-- Provided text --
__________

To facilitate application development, Xilinx recommends working with a simplified data structure from which the required XmaScalerFilterProperties
and XmaScalerInOutProperties
can be populated using a specialized function. A reusable example of this can found in the transcoder/lib/include/xlnx_transcoder_xma_props.h and transcoder/lib/src/xlnx_transcoder_xma_props.c files of the XMA transcoder example application.
-
struct XmaScalerFilterProperties¶
This data structure is used to configure the Xilinx scaler. The declaration of XmaScalerFilterProperties
can be found in the xmascaler.h file.
-
struct XmaScalerInOutProperties¶
This data structure is used to configure the input and outputs of the video scaler. The XmaScalerFilterProperties
data structure contains one XmaScalerInOutProperties
for the scaler input and an array of 8 XmaScalerInOutProperties
for the scaler outputs. The declaration of XmaScalerInOutProperties
can be found in the xmascaler.h file.
Standard XMA Scaler Properties
When using the scaler plugin, the following members of the XmaScalerFilterProperties
data structure must be set by the application:
- hwencoder_type
Vendor value used to identify the scaler type. Must be set to
XMA_POLYPHASE_SCALER_TYPE
.- hwvendor_string[MAX_VENDOR_NAME]
Vendor string used to identify specific scaler requested. Must be set to “Xilinx”
- num_outputs
Number of scaler outputs.
- params
Array of custom initialization parameters. See the next section for the list of custom parameters supported by the scaler plugin.
- param_cnt
Count of custom parameters.
- plugin_lib
The plugin library name to which the application wants to communicate. The value of this property is obtained as part of XRM resource allocation.

__________

-- Short task 1 --
Please translate this sentence from the scaler text into Spanish: "This data structure is used to configure the Xilinx scaler."
-- Short task 2 --
Write what comes next in the scaler text, starting after its final sentence.

-- Given information --
__________

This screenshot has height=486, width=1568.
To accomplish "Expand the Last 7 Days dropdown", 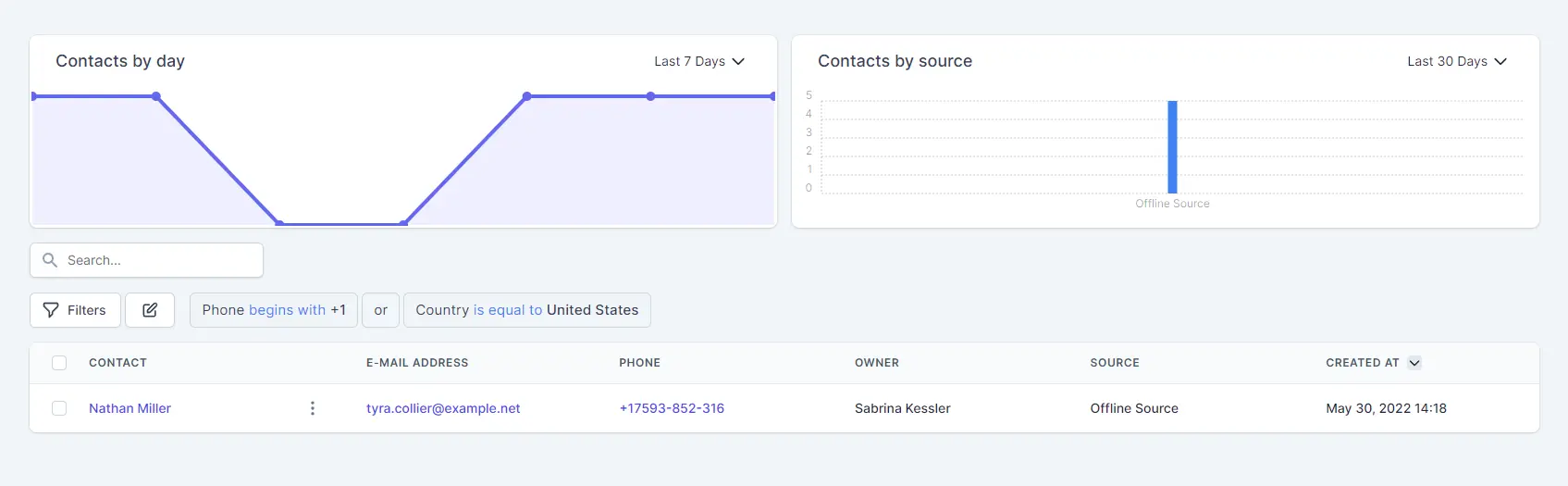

__________

-- Exercise result 1 --
Esta estructura de datos se utiliza para configurar el escalador de Xilinx.

-- Exercise result 2 --
- dev_index
The device index number on which the scaler resource has been allocated. The value of this property is obtained as part of XRM resource allocation.
- cu_index
The scaler coding unit(cu) index that has been allocated. The value of this property is obtained as part of XRM resource allocation.
- channel_id
The channel number of the scaler that has been allocated. The value of this property is obtained as part of XRM resource allocation.
- ddr_bank_index
Must be set to -1 to let the hardware determine which DDR bank should be used for this channel.
Other members of XmaScalerFilterProperties
are not applicable to the scaler plugin and should not be used.
XMA Scaler Input and Output Properties
When configuring the scaler input and outputs, the following members of the XmaScalerInOutProperties
data structure must be set by the application:
- format
Input video format. Must be set to
XMA_VCU_NV12_FMT_TYPE
- width
Width in pixels of incoming video stream/data. Valid values are integers between 128 and 3840, in multiples of 4. Portrait mode is supported.
- height
Height in pixels of incoming video stream/data. Valid values are even integers between 128 and 2160, in multiples of 4.
- stride
Stride must be set as input width aligned by 256.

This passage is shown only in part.